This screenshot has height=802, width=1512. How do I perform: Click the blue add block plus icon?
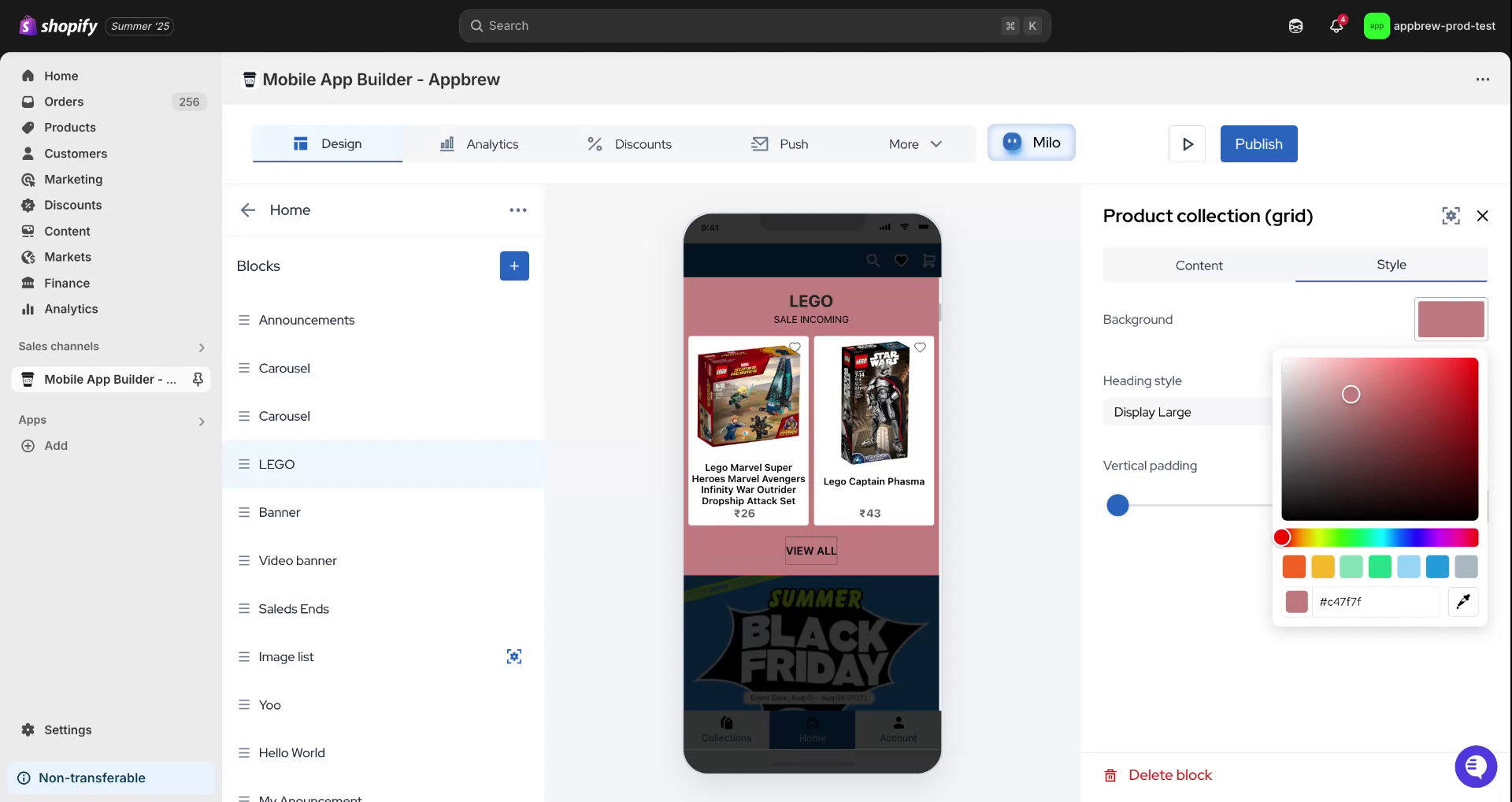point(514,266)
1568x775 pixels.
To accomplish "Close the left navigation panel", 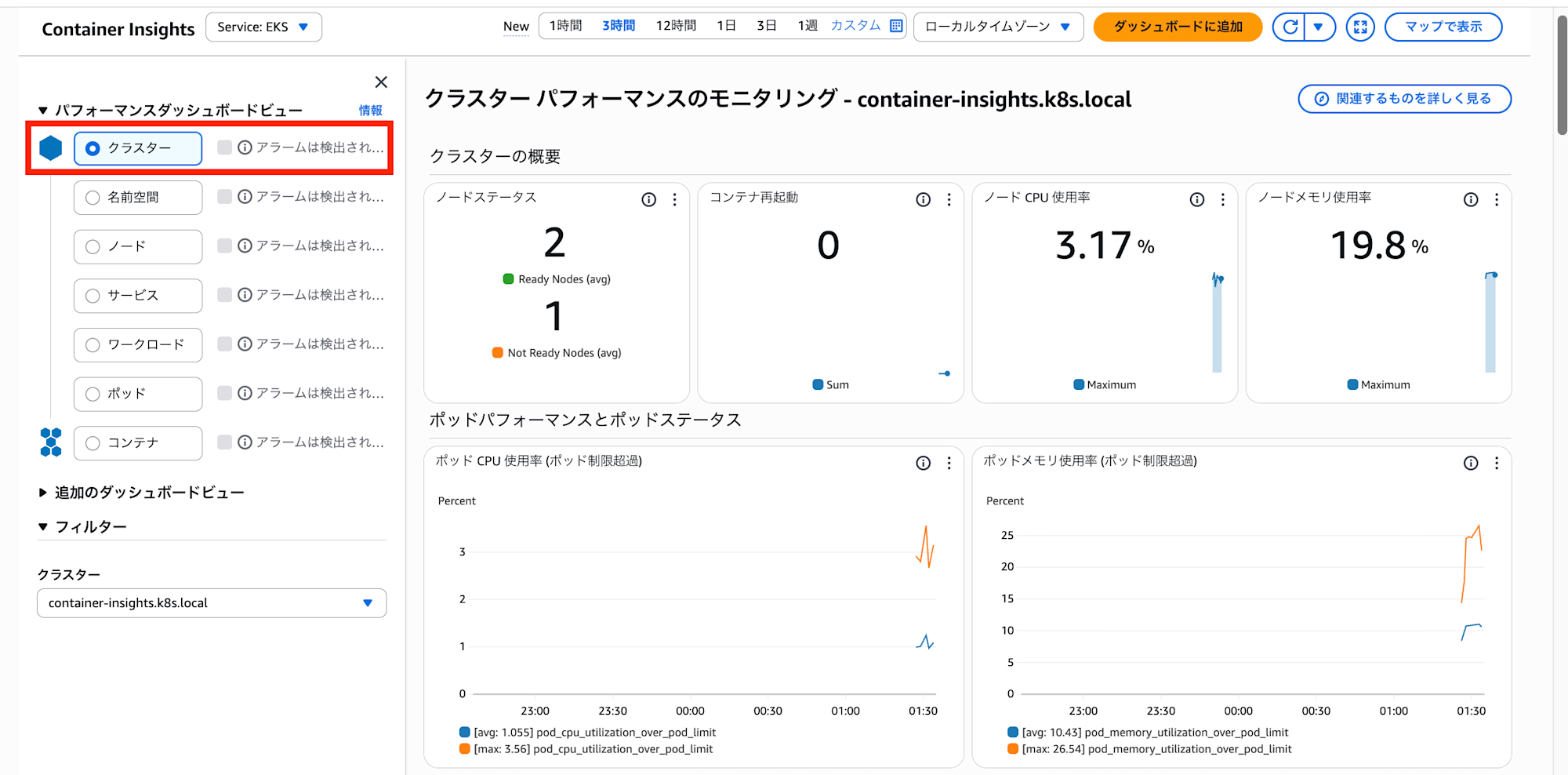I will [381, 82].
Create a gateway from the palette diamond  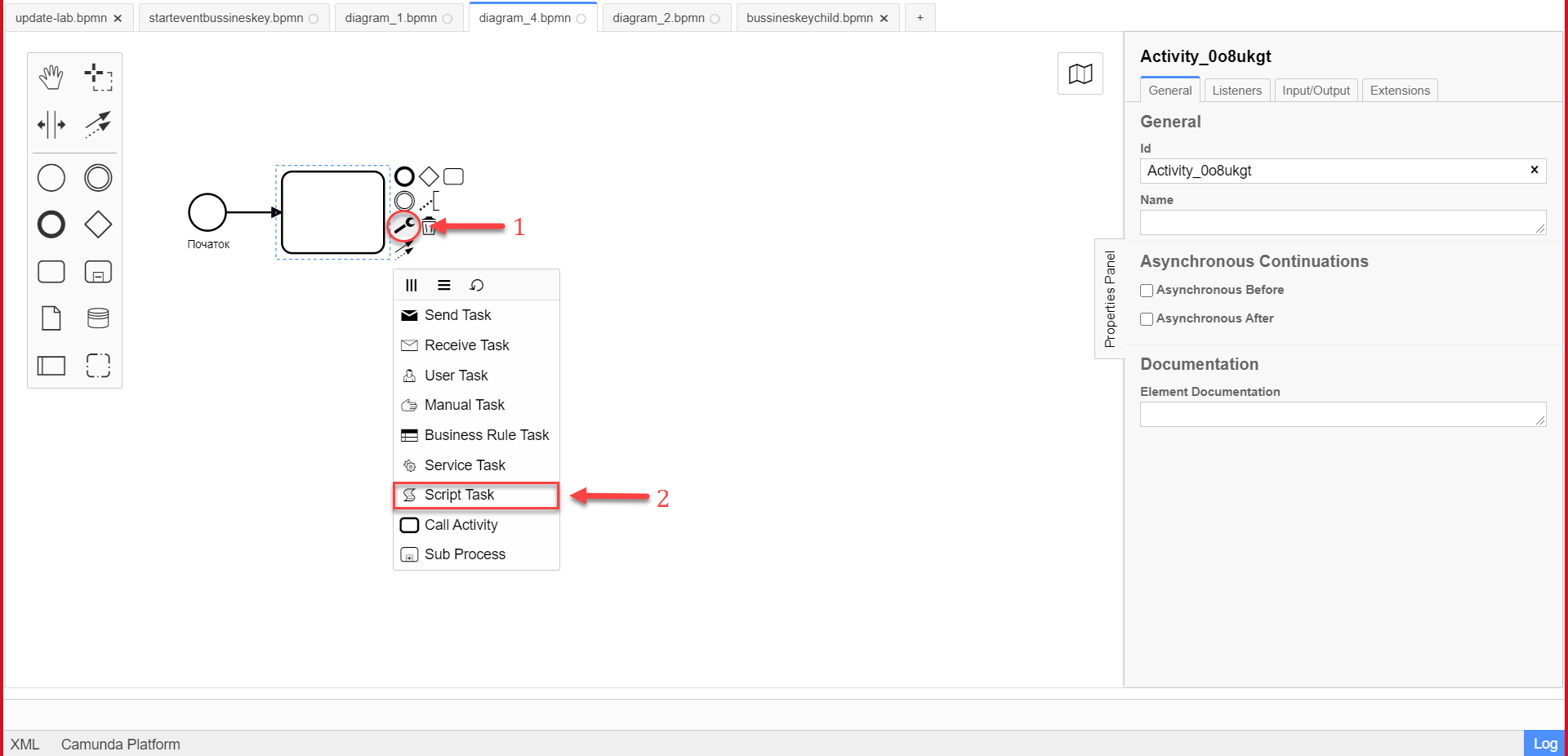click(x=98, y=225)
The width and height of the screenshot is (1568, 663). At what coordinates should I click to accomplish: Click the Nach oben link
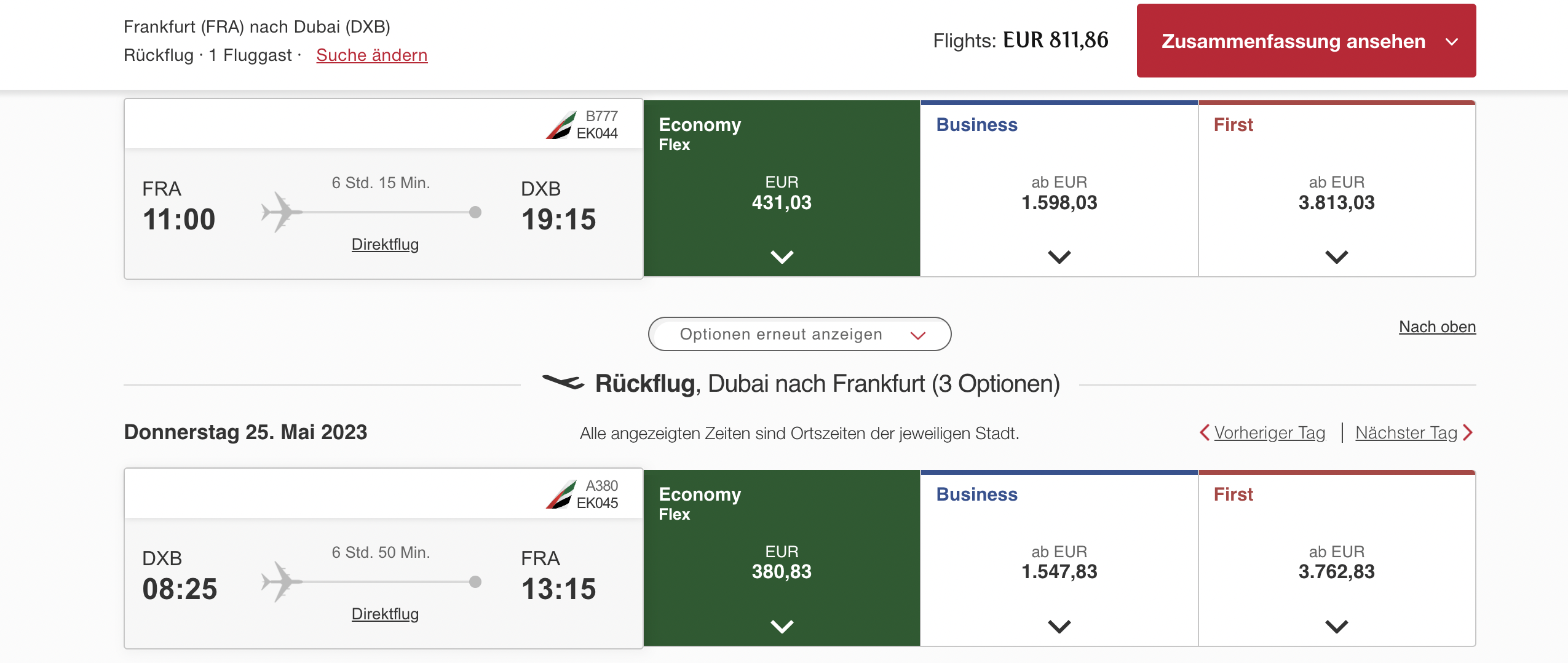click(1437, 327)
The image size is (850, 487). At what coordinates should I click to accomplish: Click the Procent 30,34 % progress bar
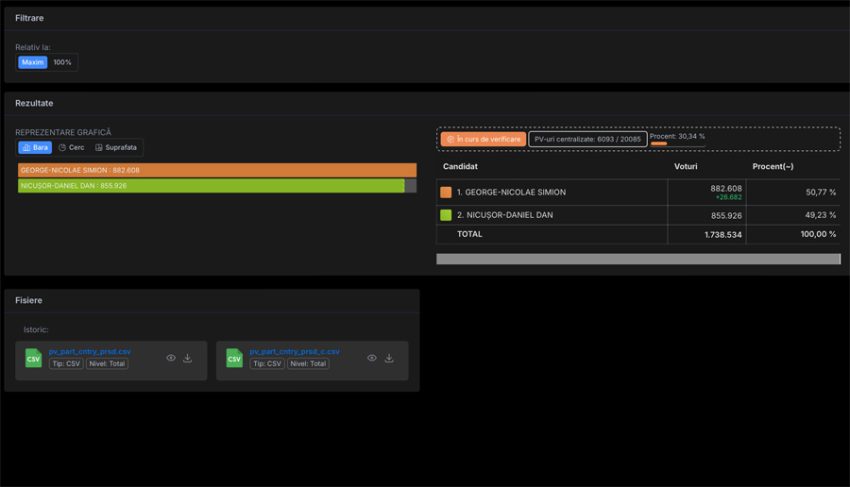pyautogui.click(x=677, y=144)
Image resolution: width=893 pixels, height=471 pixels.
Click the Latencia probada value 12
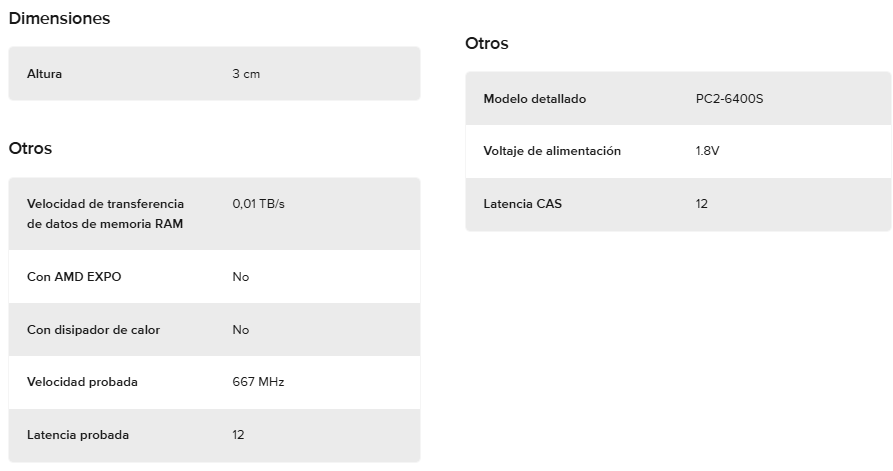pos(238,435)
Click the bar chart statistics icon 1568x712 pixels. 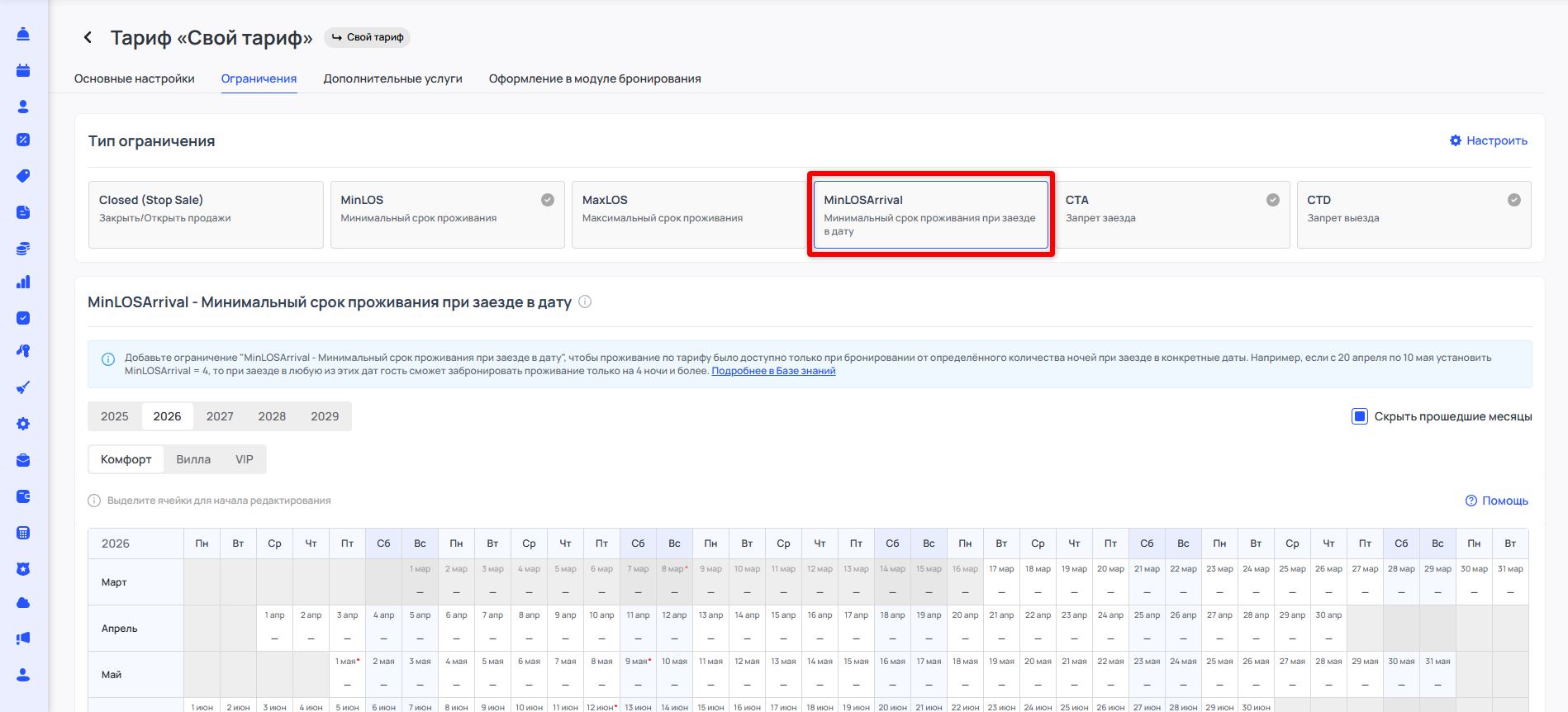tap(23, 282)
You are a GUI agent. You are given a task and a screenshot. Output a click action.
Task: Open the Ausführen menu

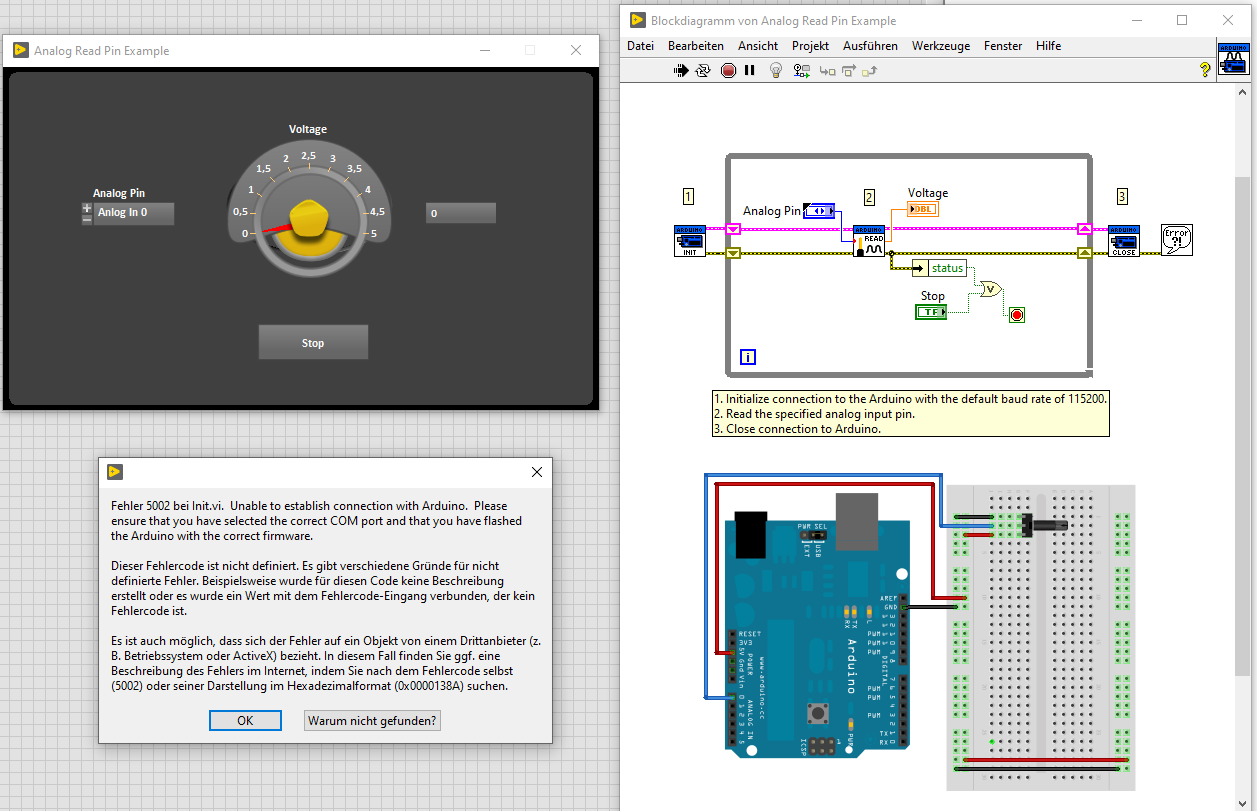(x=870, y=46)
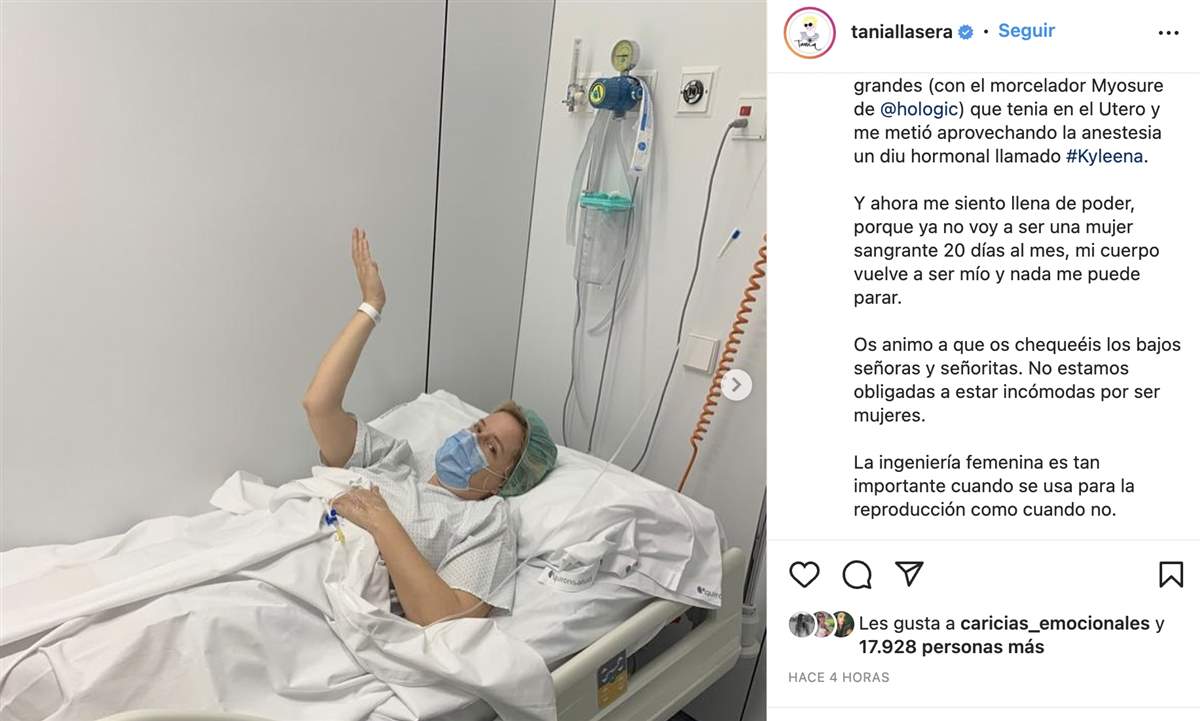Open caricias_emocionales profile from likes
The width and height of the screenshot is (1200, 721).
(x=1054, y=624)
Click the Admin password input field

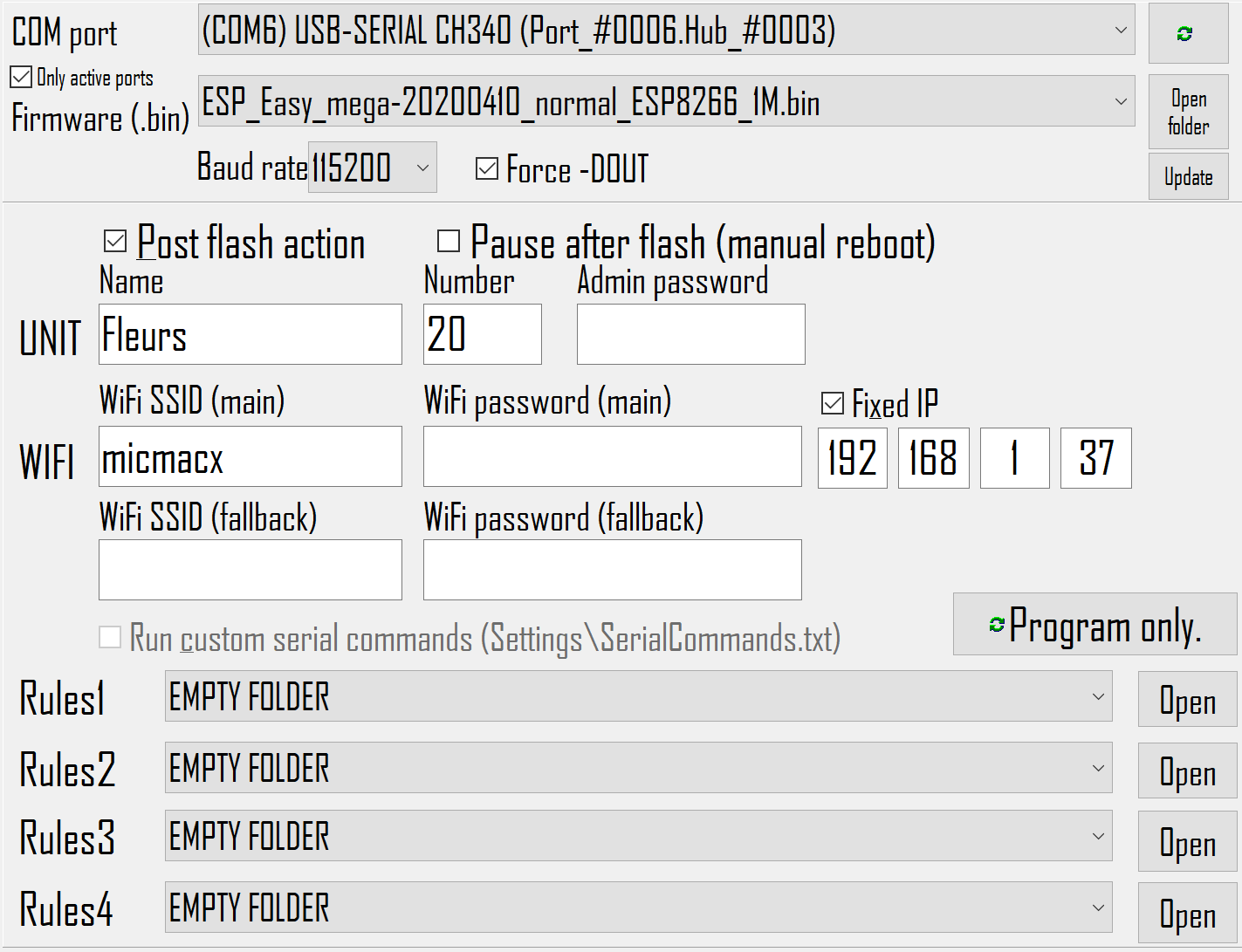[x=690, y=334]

—————

-- TASK PROMPT --
Can you print, word for word, the rows starting at the line containing "You are a GUI" and ending at the last of the rows above, leaving out the pictures?

-- SOLUTION FOR THIS TASK --
You are a GUI agent. You are given a task and a screenshot. Output a click action.
Task: Open the Ausführen menu

(x=870, y=46)
Open caricias_emocionales profile from likes
The width and height of the screenshot is (1200, 721).
(x=1054, y=624)
Click the Admin password input field

[x=690, y=334]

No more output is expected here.